19 de diciembre de 2016

Por Encima de los Muros



EL ÁRBOL DE LAS ACELGAS

Cerca de la calle por la que Tito pasaba todas las tardes cuando salía de la escuela, había una casa grande, blanca. Tenía un árbol que llamaba la atención de la gente por sus grandes y oscuras hojas, semejantes a las acelgas. Así lo distinguía Tito entre los demás, como el árbol de las acelgas.

Roberto era el nombre de aquel niño de sentimientos nobles. De cariño, su abuelita lo llamaba Tito. También sus compañeros en la escuela lo llamaban así. Tenía diez años. Su complexión era robusta debido a su buen apetito. Siempre andaba despeinado ya que transpiraba mucho de la frente y con la mano se revolvía el cabello.

La gelatina de vainilla era su postre favorito. La incluía en el desayuno y en la cena. A veces, también la disfrutaba en la hora del recreo. No consumía golosinas. Preparaba una torta de frijoles y queso antes de hacer la tarea, y al terminar, la saboreaba mientras veía algún programa de televisión.

Tito acostumbraba a escribir en un cuaderno los sueños, sus ilusiones. En fin, todo lo que se le ocurría. Algunas veces sus anhelos eran cumplidos. Si no se le concedían, arrancaba la hoja y la tiraba a la basura.

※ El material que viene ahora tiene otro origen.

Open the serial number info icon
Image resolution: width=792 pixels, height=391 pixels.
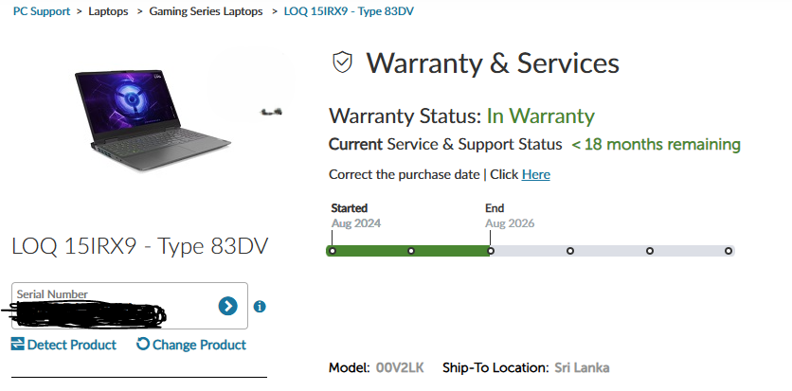pyautogui.click(x=260, y=306)
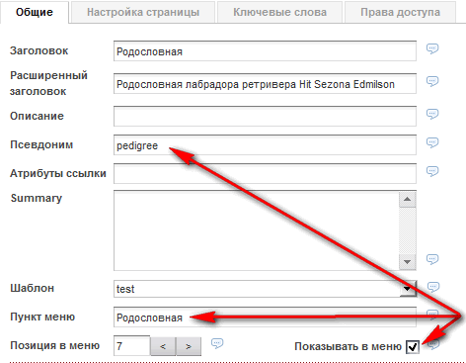
Task: Click help bubble beside Позиция в меню
Action: pos(217,343)

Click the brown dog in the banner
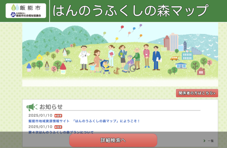[116, 71]
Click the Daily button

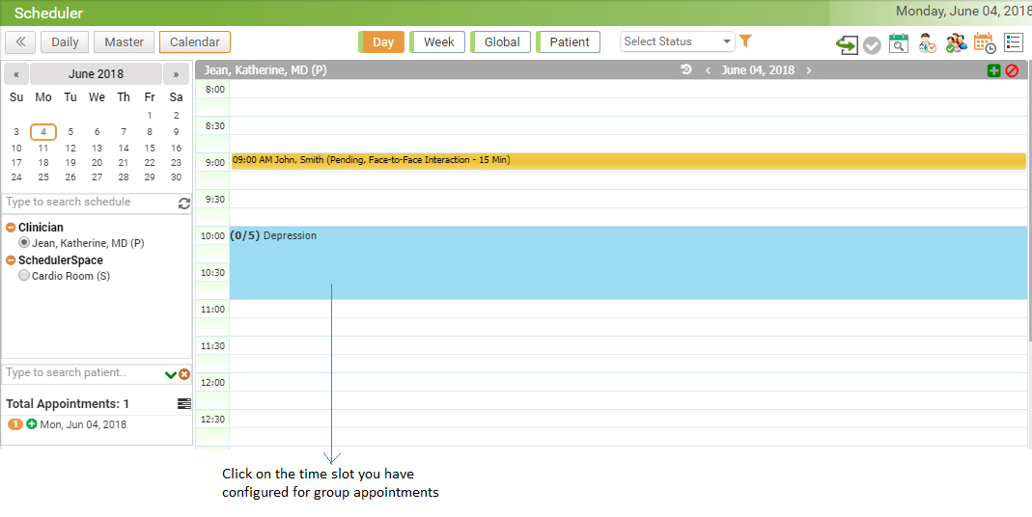pyautogui.click(x=65, y=42)
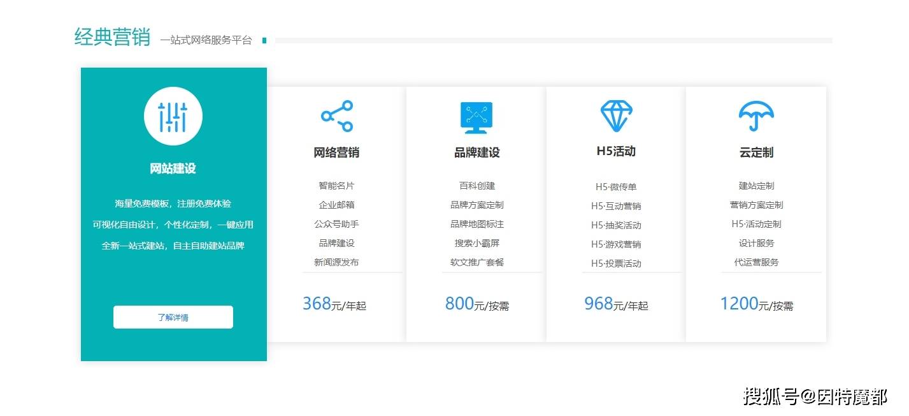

Pensó convertir en avión cada hoja desechada. Cuando salía de la escuela, al pasar frente a la casa blanca, arrojaba las hojas al árbol de las acelgas. Aquella casa, aparentemente estaba sola. Sin embargo, lucía bien cuidada. Las ramas del árbol asomaban por encima de los muros, también blancos, que la rodeaban. En ocasiones los aviones se quedaban entre las ramas. A veces caían al suelo. No sabía si detrás de los muros había un jardín o un patio. Eran tan altos que impedían apreciar el interior de la casa.

No pasaba día sin que Tito escribiera algo en su cuaderno. Faltaba poco para su cumpleaños. Su mayor deseo era que su mamá lo acompañara, aunque fuese una vez, a la escuela, o estar a su lado en un día importante para él. Pero como la señora era quien llevaba el sustento a la casa, no podía faltar a su trabajo. De ella dependían él y su abuelita, quien compartía el mismo hogar. El niño anotó en su cuaderno ese deseo, aún sabiendo que era imposible. Entre sus anhelos también estaban varios útiles escolares. Lo que más necesitaba era una mochila. Observó el cuaderno y dijo en voz baja:

—¿Para qué escribo todo esto, si sé que los anhelos no se cumplen? —Arrancó la hoja, transformándola en otro avión, para arrojarlo al árbol de las acelgas—. Entonces, ¡a volar!

El día de su cumpleaños, por la mañana, su abuelita horneó un delicioso pastel y lo adornó con diez velitas. Su profesor le dio permiso para faltar a clases por obtener altas calificaciones. Sin embargo, Tito entró con tristeza a la cocina para desayunar. Al instante, la alegría se reflejó en su rostro cuando vio a su mamá preparando las gelatinas que le gustaban. Sus ojos se llenaron de lágrimas y corrió para abrazarla.

Más tarde, a la hora de partir el pastel, entró un hombre de edad avanzada cargando muchos paquetes cubiertos con papel de bonitos colores. Después de apagar las velitas, el hombre le pidió a Tito que los abriera. Fue una enorme sorpresa descubrir sus deseos hechos realidad. Tito le preguntó al hombre quién era y por qué estaba allí. 

—Por las tardes —el señor le contestó—, cuando pasabas de la escuela, yo estaba sentado en el jardín, leyendo un libro y recogía todos los aviones que aventabas al árbol. Estoy demasiado solo, y como tú eres un niño bueno, desde hoy serás mi nieto. 


Derva Orozco Maciel (Morelia, 1962). Escribe memoria y cuento, en especial el relato infantil. Participa en diversas lecturas públicas y radiofónicas en H. Matamoros, entre las que destaca su intervención en el Congreso Binacional "Letras en el estuario" en reiteradas ocasiones. Parte de su obra narrativa se incluye en la antología Rara ubicuidad (ALJA, 2013). Es coautora de Hoy te contaré (ALJA Ediciones, 2014).